Jonathan shrugged. “Maybe he has nothing to do with it. Maybe there is evil so we can know the good. Maybe there’s an evil force trying to get us to blame God so we hate Him and become evil, too. Maybe God is what brings out of the situation and makes us stronger.”

“I don’t know,” Carmen said, suddenly irritable. She decided to change the subject. “How long have you and Raven been here?”

“Since last Thursday night. She’s been having trouble the last week or so in school, so I decided to take her out for this week. They have off for Thanksgiving this week, so she won’t miss that much. We’ll go back after the holiday.”

“She seems like a very smart girl,” Carmen said.

“Too smart.” He paused for a moment. “This is what I wanted to talk to you about. If you hadn’t grabbed me, I would have grabbed you.”

“I had a feeling you wanted to talk to me,” Carmen put in.

“Raven didn’t realize that Raul has amnesia. And even if she did, smart as she is, I don’t think she’d fully understand what it means. So what happened is, as she was talking to him, she told him that Lupe and Raulita were dead.”

“She knows Spanish? He seemed stuck in Spanish at the hospital.” Jonathan hesitated. “Somehow they were able to understand each other’s language. I’m not sure how that happened.”
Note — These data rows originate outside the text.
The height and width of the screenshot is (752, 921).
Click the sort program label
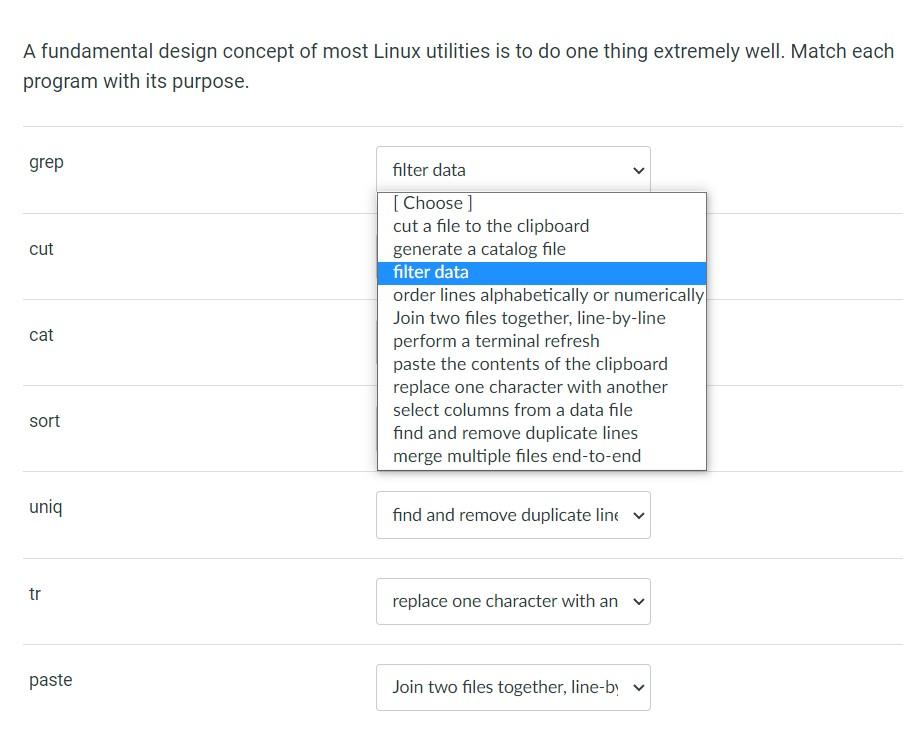pos(44,421)
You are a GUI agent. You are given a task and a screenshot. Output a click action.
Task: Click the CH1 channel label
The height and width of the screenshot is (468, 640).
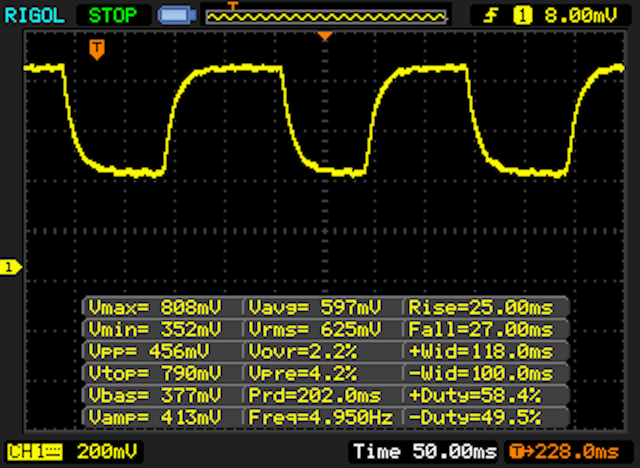click(27, 452)
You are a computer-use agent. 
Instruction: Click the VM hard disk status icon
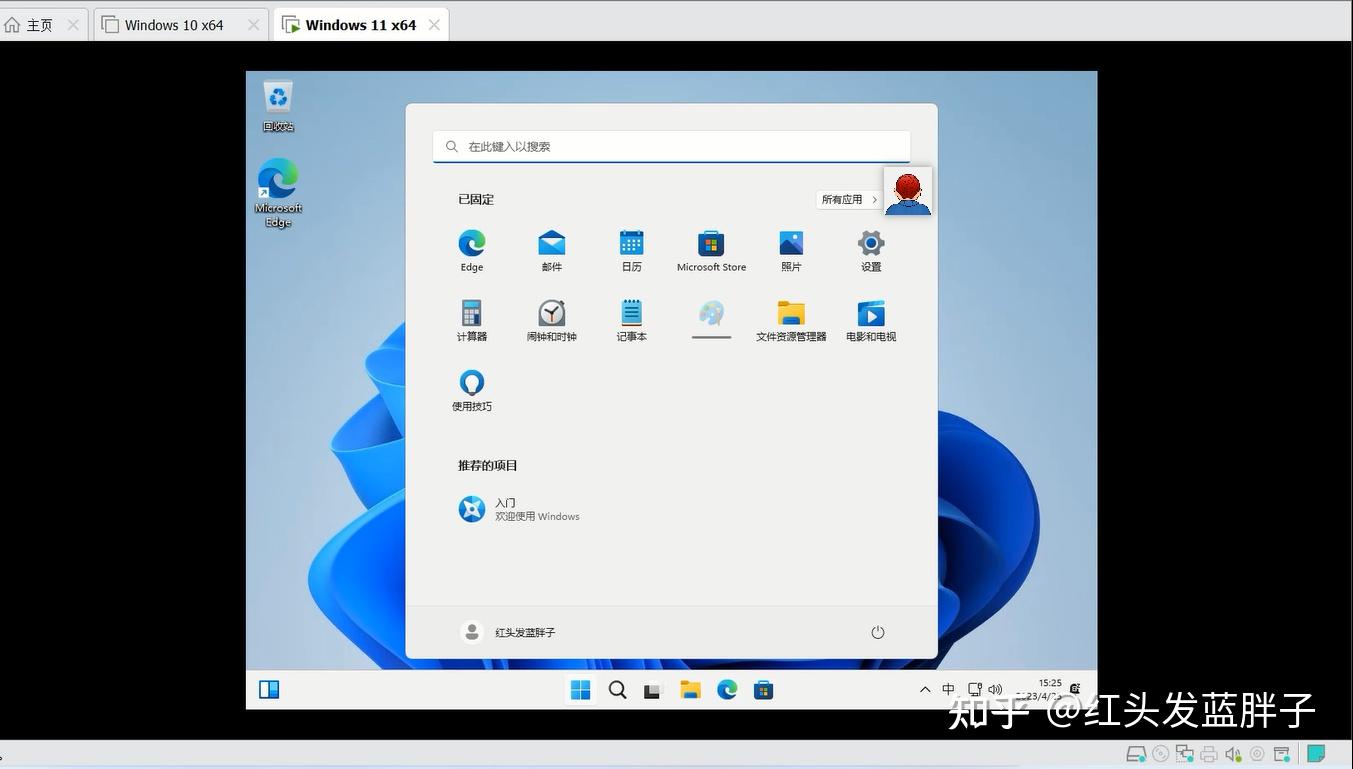click(1137, 754)
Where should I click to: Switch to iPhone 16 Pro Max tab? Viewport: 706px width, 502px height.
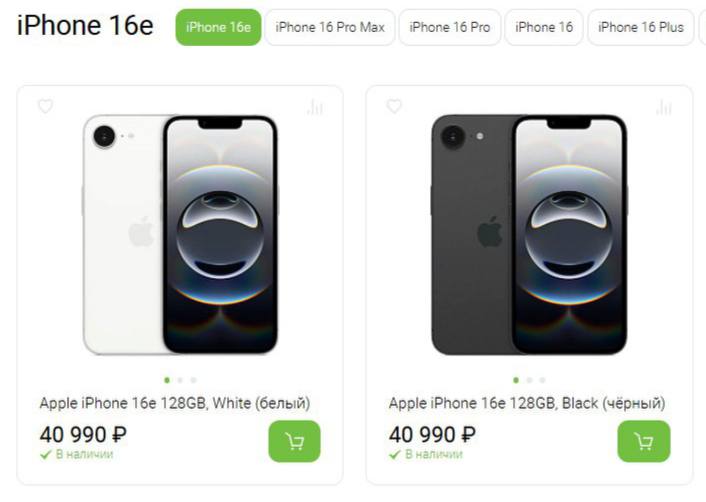click(x=330, y=27)
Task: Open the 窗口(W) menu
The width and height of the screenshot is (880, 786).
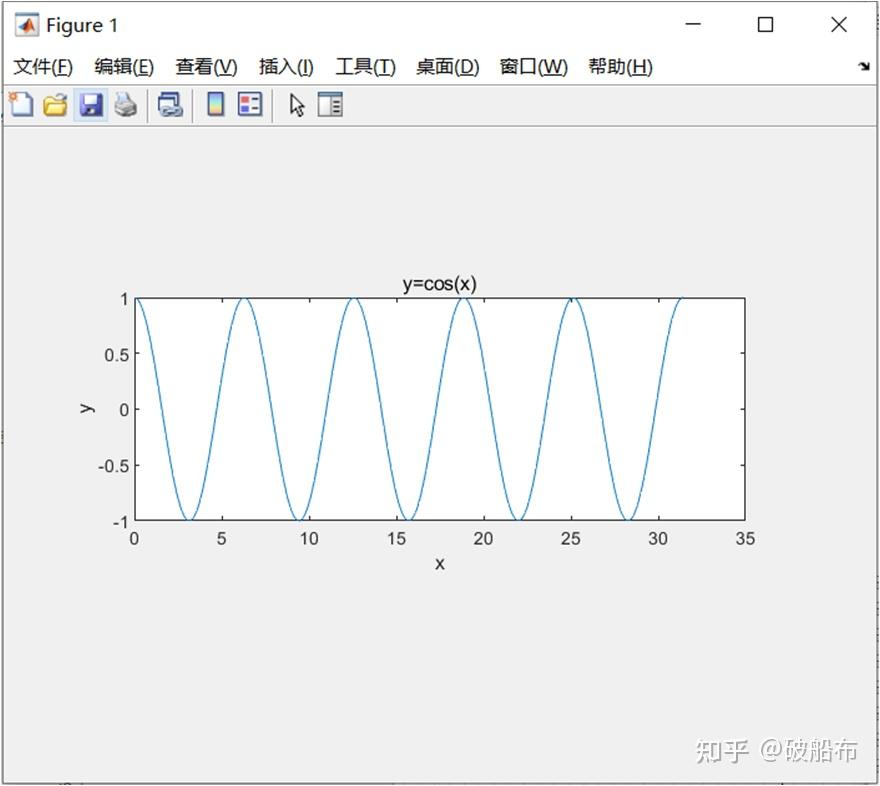Action: (x=533, y=66)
The Holy Spirit will give gifts, Carmen remembered a voice in her mind. Sometimes gifts of tongues, sometimes one of teaching, sometimes of healing. Sometimes for interpreting. Carmen began to feel uncomfortable. A feeling of what was not quite eeriness and not quite awe washed over Carmen. For a moment she sat in a flabbergasted, unthinking state, then turned to look at Jonathan. He was rocking in his chair, staring out onto the snowscape. She sighed.

“Is Raul all right?” she asked.

Jonathan smiled a smile that was weary and sheepish. “He’s in mourning.”

Carmen smiled. “I wonder if he’ll remember me now.”

“I don’t think anyone ever told him that his family was dead, at least before my daughter did.”

“He never got to see the bodies,” Carmen recalled. “By the time he woke up, they were waked and buried.”

“So he never buried them.”

Carmen shook her head. “No.”

They were silent for awhile. Carmen felt herself once more engulfed in the pang of grief that never quite seemed to go away. She tried to swallow it down; what kind of comfort or inspiration could she be to Raul when she couldn’t overcome her own sorrow? She almost could feel herself laugh. She stifled that, too.

She jumped at the sound of Jonathan getting up. “Well, are you ready to see your cousin?” he said, offering his hand.

“Yes. I’d better go inside anyway. Carlos is going to think we ran off and got eloped,” she managed an attempt at humor. Jonathan smiled in deference as he led her inside on his arm.

Carmen hadn’t known what to expect when she saw her husband’s cousin, whether he’d be sitting broken in a chair with sorrow, or somehow dumb to the world in his innocence. Instead, he was talking amiably to Carlos while surrounded by the children. A young girl she’d never seen was sitting on his lap. She could see the brightness of the girl’s eyes. For a moment, she felt as though she’d gone back in time, that Raulita was sitting on her father’s lap once more. But then she remembered, and instantly began to cry, and it was Raul who was comforting her. Gone were her plans to be the comforter, for her tears had won. She felt his sobs with her. They were crying together. She was unaware for a long time of anyone else with them. The long silence reminded her. She looked up to see six pairs of eyes upon them, Jonathan looking sadly out the window. The six pairs were glassy with their own tears. Jonathan’s were filled with a sadness which seemed to fill him, pregnant with pain but refusing to leave its host.

Then he held her out from him.

“Carmen,” he said. “It is good to remember old friends.”

She smiled, wanted to cry again. So many emotions. He was here. She had been recognized. So many thoughts. Too many at one time.

“Carlos, my cousin,” he embraced her husband. He looked at Carmen. There was fire in his eyes. “It is good to have my family. Even if some are in heaven right now.”

There was water where the fire once was.